[Data to use — start]

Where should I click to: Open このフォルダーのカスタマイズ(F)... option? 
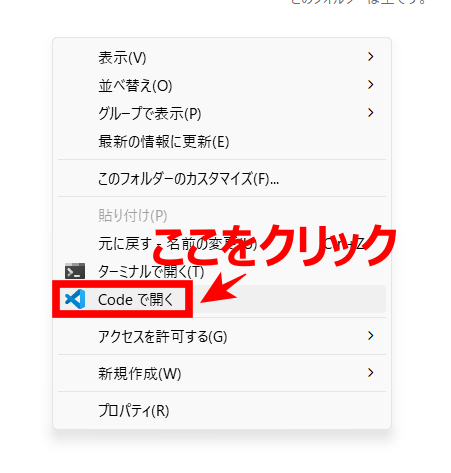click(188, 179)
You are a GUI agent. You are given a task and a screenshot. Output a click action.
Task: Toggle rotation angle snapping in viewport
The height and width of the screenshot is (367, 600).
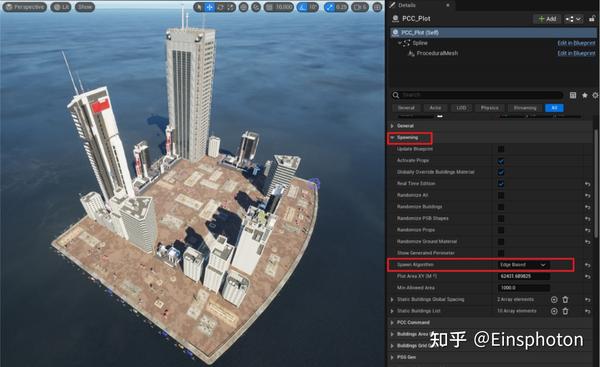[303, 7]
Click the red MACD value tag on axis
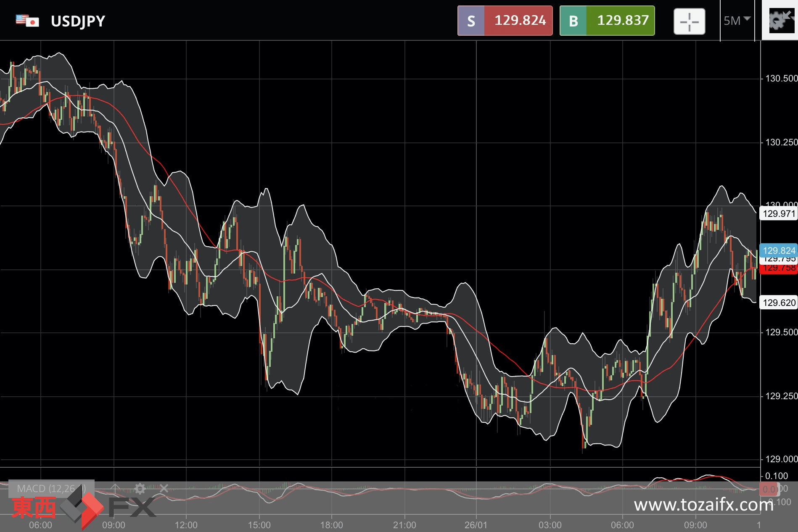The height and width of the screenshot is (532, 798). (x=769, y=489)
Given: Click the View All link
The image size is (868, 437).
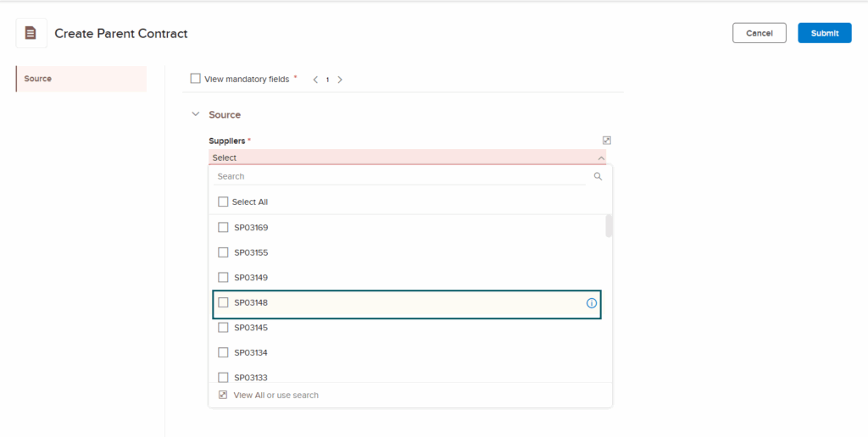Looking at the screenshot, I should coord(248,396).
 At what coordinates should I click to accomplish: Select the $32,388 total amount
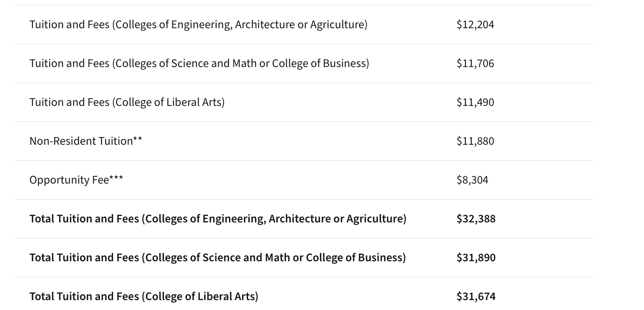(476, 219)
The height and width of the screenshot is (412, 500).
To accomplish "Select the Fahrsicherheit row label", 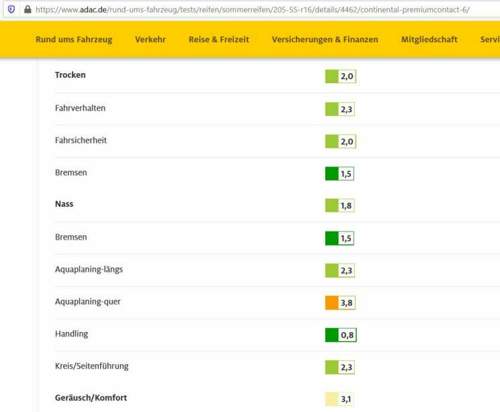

[Data to use — finish]

Required work:
The line that contains "The height and width of the screenshot is (367, 600)." opens the part to copy, and the last line of the records closes it; set down those lines exactly, pictures excluded.

Output of the exercise:
The height and width of the screenshot is (367, 600).
[303, 7]
Click the red MACD value tag on axis
The height and width of the screenshot is (532, 798). (x=769, y=489)
Given: Click the View All link
The image size is (868, 437).
Looking at the screenshot, I should coord(248,396).
 At what coordinates should I click to accomplish: Select the $32,388 total amount
(476, 219)
The height and width of the screenshot is (412, 500).
To accomplish "Select the Fahrsicherheit row label", 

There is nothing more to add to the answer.